The showing of the 25 year-old Dublin-born full-back exemplified all the virtues of his side’s performance. Dogged, disciplined, and determined, with an unbridled desire to secure victory, the right-footed defender enjoyed an almost infallible match despite being played out of position.

Tackles Completed: 2

Interceptions: 2

Clearances: 10

Defensive Aerial Duels Won: 5

Media: Leeds United head coach Garry Monk and Wolverhampton Wanderers manager Paul Lambert

Garry Monk, speaking to the BBC:

"We're disappointed with that result.

"We didn't want that to happen at this stage of the season but we've had the mentality for so long where we've been in the play-offs quite comfortably and have kind of been in that protective mode of trying to stay in there.

"Now we have to change that mentality to be a team that goes on the hunt and lets it all go.

"It's still a really good situation for us. We've got no time to feel sorry for ourselves, that doesn't get you anywhere."

Paul Lambert, also speaking to the BBC:

"We were excellent and should have been two or three up in the first half.

"We were strong defensively in the second half and a threat on the break."

Match Statistics and Facts

Stats - (Leeds/Wolves)

Possession - 67% / 33%

Pass Success - 74% / 51%

Aerial Success - 59% / 41%

Shots - 12 /11

On Target - 2 / 4

Tackles - 13 / 15

Fouls - 9 / 12

Corners - 10 / 5

Referee - Jeremy Simpson

Booked - Bartley, Bridcutt (Leeds). Saville, Dicko (Wolves).

Attendance - 32,351

Writer’s Verdict

Firstly and foremostly, Wolverhampton Wanderers were wholly deserving of their victory. They arrived at Elland Road, in my view, with a parasitical strategy - to leech the game of any life and to deprive the home supporters of any unadulterated joy - and they executed it impeccably. Their coherence and collective endeavour, coupled with their many acts of gamesmanship as they sought to exasperate, to infuriate, won them this match.

As had been at the time of the Griffin Park debacle, United delivered an insipid and impetuous display, one that will only serve as a catalyst for the purveying of melancholic defeatism among a vocal minority whom likely attend matches only sporadically, if at all.

A less than conciliatory perception that may be, but it is not my intention to only convey opinions that are agreeable to a majority. It is oft forgotten, perhaps in many cases without malicious intent, that Leeds United have considerably exceeded expectations in the present season. For us even to be in contention for a play-off berth come the campaign’s conclusion is intrinsically remarkable.

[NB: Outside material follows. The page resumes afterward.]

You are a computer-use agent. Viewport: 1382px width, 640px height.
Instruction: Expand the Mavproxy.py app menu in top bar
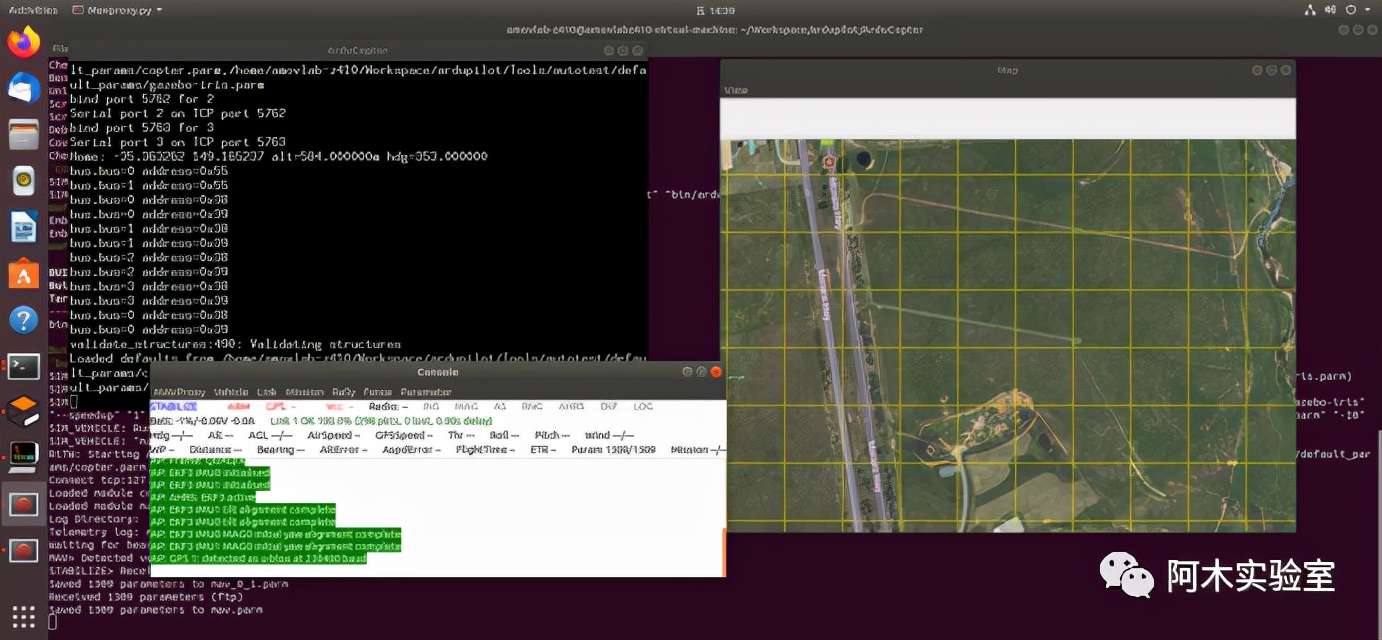(x=117, y=10)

Today was an aberration, and to describe our performance today as such would be axiomatic and not in any way challengeable. But what we must all remember at this moment is that Garry Monk, and the coaching staff that he recruited, have through their own brilliance eked superlative performances from a playing squad many considered to be rife with mediocrity. It is an inevitability then, that on occasion, perfunctory performances such as today’s will arise.

There are three matches remaining, and with us only banished from the play-off positions on goal difference, there is still much to play for. On Saturday, we will encounter credible opposition in the form of Burton Albion, whose efforts on a stringent budget warrant much effusive praise. They are a workmanlike outfit who combine defensive discipline with a seemingly imperishable team spirit, but as Wolverhampton Wanderers were today, they remain a side of whom we are capable of defeating.

Will our play-off ambitions dissipate at the Pirelli Stadium on Saturday? I trust not. But should they, I will refrain from berating our head coach, his colleagues, his players; our team, because they are the most consummate professionals to be contracted to this football club for a great many years.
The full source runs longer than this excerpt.